If you're currently spending more than you can reasonably afford to live in your home, it's time to take a step back and rethink that plan. Otherwise, you could end up compromising your finances irreparably.
The danger of overspending on housing
In a recent Bankrate study, 25% of Americans said that they or someone in their family delayed or downright avoided medical treatment because of financial constraints. And while it's true that healthcare can be astronomical, it's also the sort of expense you don't want to skimp on. But if you take on too much house, that's exactly the choice you'll be faced with.
Here's another interesting piece of data from Bankrate: An estimated 37% of homeowners claim that their mortgage payments have had a major impact on their ability to save money. Of course, it's not just homeowners who have a tendency to overspend on housing. In 2015, close to 12 million households spent more than half of their income on rent. What's even more frightening, however, is the fact that by 2025, that number is expected to grow to 15 million.

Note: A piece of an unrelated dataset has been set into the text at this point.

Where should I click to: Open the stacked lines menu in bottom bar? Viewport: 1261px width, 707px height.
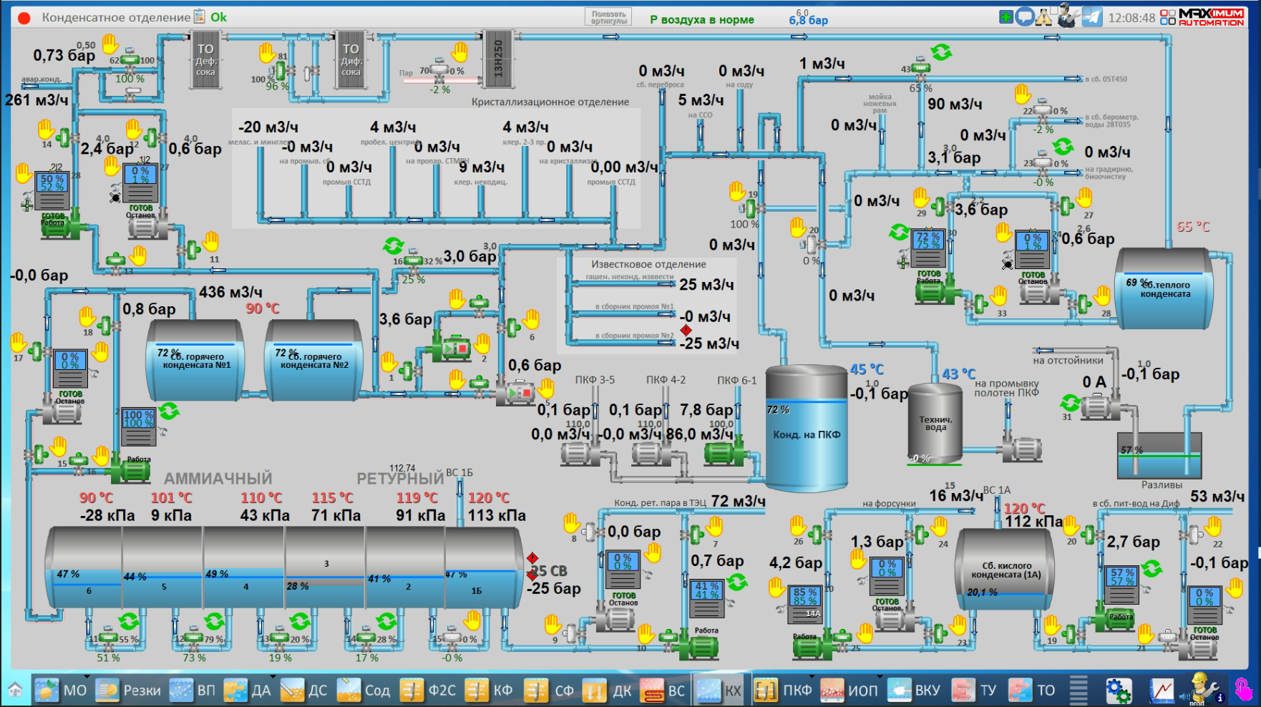tap(1079, 691)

Even if you're able to swing your housing payments without having to sacrifice your health, or the amount of food you put you on the table, spending too much on a home could seriously compromise your retirement if your mortgage or rent leaves you no leftover cash to save. Currently, about one-third of adults have no money set aside for the future. And since all workers, regardless of salary, need a means of income outside Social Security once they retire, those who don't save risk sentencing themselves to a cash-strapped existence for what could be several decades' time. Worse yet, those who overspend on housing and ignore their nest eggs may wind up in the unenviable position of never managing to retire at all.
Keep your spending in check
So how much is too much with regard to housing? As a general rule, you should never spend more than 30% of your take-home pay on housing, but that doesn't mean you can feel free to blow that amount on your rent or mortgage payment alone. Rather, that 30% threshold is also meant to encompass the peripheral housing costs you'll face, including property taxes for homeowners and insurance, which both homeowners and renters need.
Also, while some financial experts will tell you that homeowners need not include traditional maintenance in that 30% limit, in reality, you're much better off keeping your total anticipated housing costs to 30% of your income or less. This way, you'll have some wiggle room in your budget for when an unplanned expense pops up.
Are there exceptions to this 30% rule? Maybe a few. If you happen to live somewhere with cheap public transportation and you have excellent health coverage through your employer, then you might get away with exceeding that 30% limit ever so slightly. But you should never, under any circumstances, spend 50% of your earnings on housing, no matter how low your remaining living expenses might be.
Finally, just because many people can safely spend up to 30% of their income on housing doesn't mean you shouldn't aim to keep that number much lower. The less you spend on a home, the more flexibility you'll have to cover your other living costs, and the more opportunity you'll have to save money for the future. And what you may sacrifice in convenience or square footage, you'll more than make up for in financial security.